Аркадина (изумленно). Вы?! Но зачем?
Нина (горько усмехнувшись). Сделала то, на что никогда не решились бы вы. Выполнила вашу работу – кажется, это так называется. У нас ведь с вами, Ирина Николаевна, в жизни один интерес… (Кивает на Тригорина.) Я узнала, что вы должны приехать. Не сомневалась, что вы непременно притащите с собой Бориса. Ты ведь, Боренька, в совершеннейшую болонку при Ирине Николаевне превратился. Как у Чехова – «Дама с собачкой».
Аркадина. Сумасшедшая! Убийца! Борис, не слушай ее!

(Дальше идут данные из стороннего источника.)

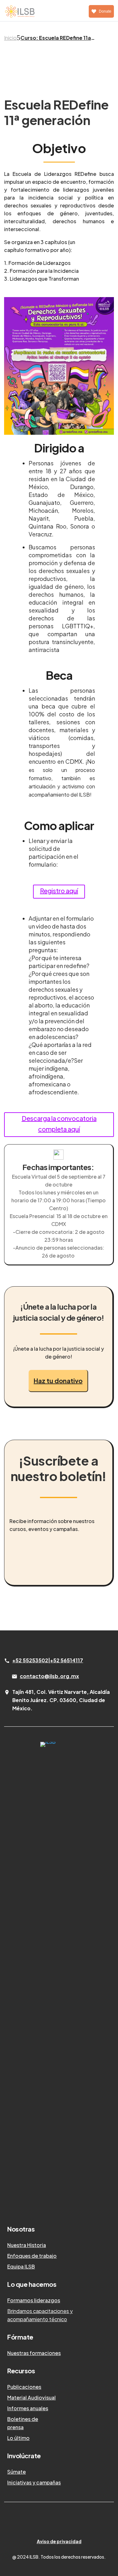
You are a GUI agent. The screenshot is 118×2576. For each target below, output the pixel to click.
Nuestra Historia (26, 2245)
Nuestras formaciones (34, 2353)
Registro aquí (59, 890)
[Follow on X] (53, 2522)
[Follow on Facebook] (65, 2522)
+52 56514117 (66, 1660)
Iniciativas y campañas (34, 2482)
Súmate (16, 2471)
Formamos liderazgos (33, 2300)
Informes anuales (27, 2408)
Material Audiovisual (31, 2397)
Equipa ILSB (21, 2266)
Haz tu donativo (58, 1380)
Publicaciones (24, 2386)
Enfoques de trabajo (32, 2255)
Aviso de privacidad (59, 2541)
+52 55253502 (30, 1660)
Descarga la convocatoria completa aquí (59, 1123)
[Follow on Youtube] (78, 2522)
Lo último (18, 2438)
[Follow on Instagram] (40, 2522)
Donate (105, 11)
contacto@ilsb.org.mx (49, 1676)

Нина (смотрит не на нее, а на Тригорина, хоть и обращается к Дорну). Я получала от Кости письма и знала, что он совершенно спятил, он помешался на ненависти к Борису Алексеевичу. Я ходила вокруг дома кругами, ждала. И вот сегодня вы наконец приехали. Я была здесь какой-нибудь час назад. (Оглядывается на часы.) Меньше. Дождалась, пока Костя останется один, и вошла – через эту вот дверь. Решила проверить, действительно ли он настолько безумен. Оказалось, еще безумнее, чем я думала. Он не выпускал из рук револьвера, вел себя дико, взрывы ярости сменялись холодной рассеяностью, которая пугала меня еще больше, чем неистовство. Я попробовала смягчить, успокоить его, но мои нервы расстроены… Я сорвалась, само собой выплеснулось про… про мои чувства к Борису. Боже, как я испугалась! Ведь я сама подписала Борису Алексеевичу смертный приговор! Не помня себя, выбежала в сад и стою, будто приросла к земле… (От волнения не может говорить дальше.)